Alibaba Curbs Employee Access to Anthropic Tools
Alibaba has restricted its employees from using Anthropic’s AI tools, including the Claude Code assistant. The Chinese tech giant placed the software on a high-risk list following allegations from Anthropic that Alibaba engaged in unauthorized data extraction to train its own large language models.

The Fallout from Alleged Distillation Attacks
The move follows public accusations from Anthropic, which claimed in June that the Chinese firm attempted to “illicitly” extract its AI capabilities. According to a report by CNBC, Alibaba has instructed its staff to uninstall Anthropic-related agent products and transition to using the company’s internal Qoder AI assistant.
Anthropic characterized these actions as a “distillation attack,” alleging it was the largest attempt of its kind recorded to date. In a distillation process, an entity uses a high-performing model to generate outputs, which are then used as training data for a less capable or smaller model. This allows developers to replicate the reasoning and behavior of advanced proprietary systems without incurring the extensive research and development costs associated with building them from scratch.
A Growing Pattern of AI Intellectual Property Disputes
The tension between Anthropic and Chinese AI developers is not new. In February, Anthropic publicly accused three Chinese companies—DeepSeek, MiniMax, and Moonshot AI—of executing similar distillation attacks.
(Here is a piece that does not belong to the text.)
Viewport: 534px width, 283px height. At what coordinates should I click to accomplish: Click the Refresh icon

The company urged policymakers and the global AI community to establish safeguards against these practices, which it argues undermine the integrity of AI development.
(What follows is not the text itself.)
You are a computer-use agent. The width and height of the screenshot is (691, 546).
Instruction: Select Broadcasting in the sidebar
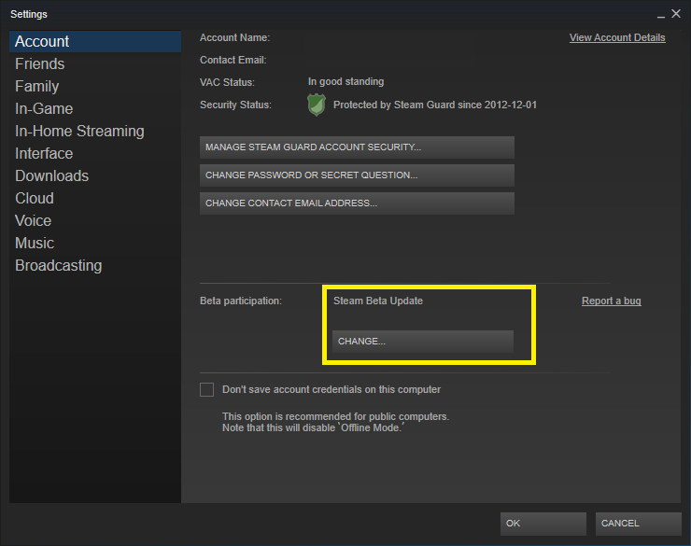click(59, 265)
Anthropic maintains that its terms of service strictly prohibit the use of its models by entities in “adversarial nations.” Policing this usage is complex, as a standard query for coding assistance is often indistinguishable from an automated extraction effort. Detection typically relies on identifying suspicious patterns, such as high-volume, repetitive prompts originating from coordinated accounts.
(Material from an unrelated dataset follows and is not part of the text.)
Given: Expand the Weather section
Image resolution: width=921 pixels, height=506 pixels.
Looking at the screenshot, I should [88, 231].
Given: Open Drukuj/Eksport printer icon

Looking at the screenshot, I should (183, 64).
The Security Risks of Industrial-Scale Imitation
The practice of distilling proprietary logic has become a significant concern for major AI labs. In a February blog post, Google’s Threat Intelligence Group warned that as organizations integrate large language models (LLMs) into core operations, their specialized training and proprietary logic become high-value targets for competitors.

Unlike traditional cyberattacks that focus on breaching a firewall, distillation is described as an “industrial-scale” imitation of a model’s output. By capturing and analyzing thousands of responses, a competing model can learn to replicate the original’s reasoning capabilities. While this method is technically sophisticated in its execution, it functions similarly to a student copying answers from a high-achieving peer.
Dispute Summary
- The Restriction: Alibaba has moved to block Anthropic’s Claude Code and related tools, directing employees to use its proprietary “Qoder” assistant instead.
- The Allegation: Anthropic accused Alibaba of conducting a “distillation attack” to illicitly acquire its AI capabilities.
- The Mechanism: Distillation involves using the outputs of a stronger model to train a weaker one, effectively bypassing the research investment required for original model development.
- Industry Context: Google’s Threat Intelligence Group has identified the theft of proprietary model logic as an emerging risk for organizations that rely on LLMs for core business functions.
As AI models continue to evolve, the distinction between legitimate use and data extraction remains a focal point for both developers and regulatory bodies. The current dispute underscores the challenges of maintaining proprietary advantages in an era where model outputs can be easily harvested and repurposed.